Perhaps most viscerally evoked were slightly traumatic memories from my brief time at sleepaway camp as a teenager. It’s the specific terror of being not only surrounded by but stuck with a bunch of teenage boys who seem to have collectively decided to enact the chest-thumping and rutting that is too often cast as straight male culture’s purest, most primal realization. As a not-yet-out, decidedly unathletic, painfully shy gay teenager in late-1990s Massachusetts, that was an overwhelmingly alienating thing to behold, and to be made subject to.

It’s no less so in Boys State, which documents thousands of 16- and 17-year-old Texan boys as they participate in the American Legion’s 2018 Boys State camp, a project meant to teach young people about the civics of the democratic process—chiefly, elections. (There is a Girls State program somewhere out there, too.) In the early stretches of the film, there’s a lot of hooting and roaring as the boys (not all, but many) amp themselves up for a weekend of playing not only little adults, but little masters of the universe. To some viewers, this may be warmingly familiar. For others, it will evoke nothing but bad flashbacks to the moments when the great gyre of aggro-hetero male energy once blew through their lives.

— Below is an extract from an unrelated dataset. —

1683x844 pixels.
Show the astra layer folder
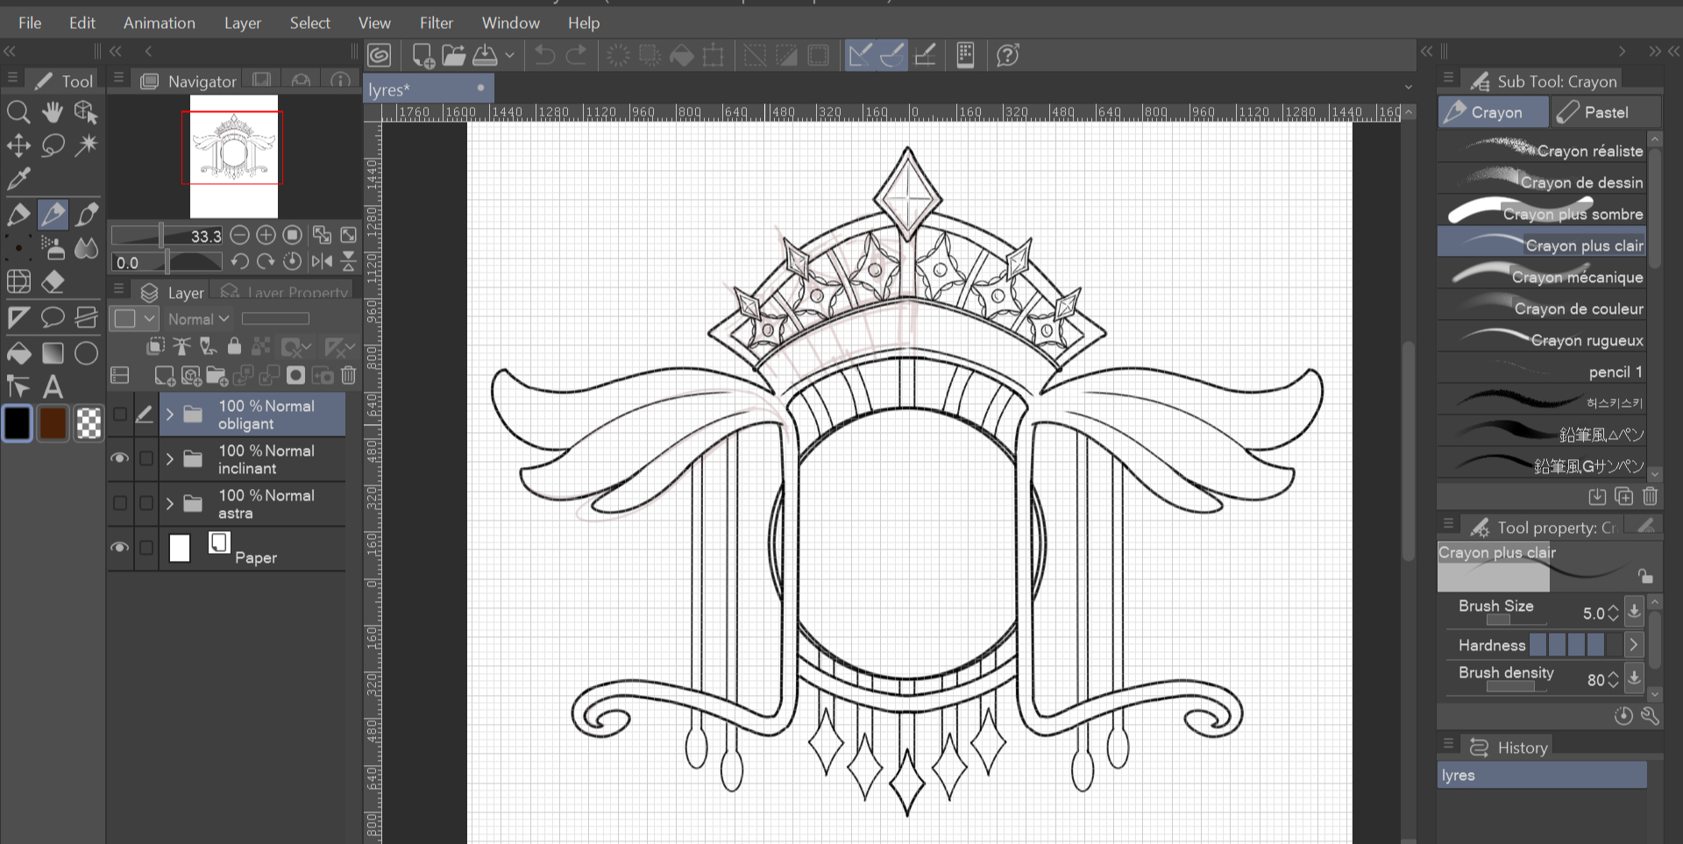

What will be inescapable for almost all people who watch the film is its second, more enduring horror—one that’s inextricably linked with the first, but maybe even more pervasive in its reach. Boys State is a grim lesson—a painful allegory—in the realities of American politics, in who so often wins campaigns by running platforms built on red-meat shibboleths while ignoring or barely addressing the pertinent ills of the country. (Gun fanaticism and attacks on women’s reproductive rights are popular among the kids in the film.) At Boys State, the campers are divided into two imagined political parties, Federalists and Nationalists, and are tasked with forming local governments on their way to nominating a gubernatorial candidate who could go on to, essentially, win the camp. Many someday statesmen have passed through this program—Bill Clinton and Dick Cheney among them, albeit not in Texas—and in Boys State we see how such totalizing ambition is, perhaps, first rewarded.

So what’s the value in it? The way the campers so easily tether aggressive masculinity to political strength doesn’t seem to be anything but harmful to civic progress. Several of the prominently featured campers’ chief takeaway—that politics is by its nature an unscrupulous game of cynicism—would seem only to cultivate the kind of winner-take-all sociopathy that is currently running Washington, as well as many state and local governments. One starts to wonder why Boys State exists anymore (though we know why), and more pressingly, why Boys State the film does.

Gradually, though, McBaine and Moss begin a gentle rounding out of their film. That one boy who initially seems so awful—so brash, so struttingly entitled—well, he’s actually not as bad as we thought. A nasty campaign ploy seems to backfire. And a great hope arrives in the form of a kid named Steven, the son of a Mexican immigrant who, though dogged by his association with the March for Our Lives movement against gun violence, becomes the lead candidate for the Nationalist party (such terrible irony). In Steven, McBaine and Moss find a stand-in for the many people around the country—many of them people of color, many of them young—who have run for, and in plenty of cases won, prominent positions in government in the fight against the nasty revanchism of the post-Obama years.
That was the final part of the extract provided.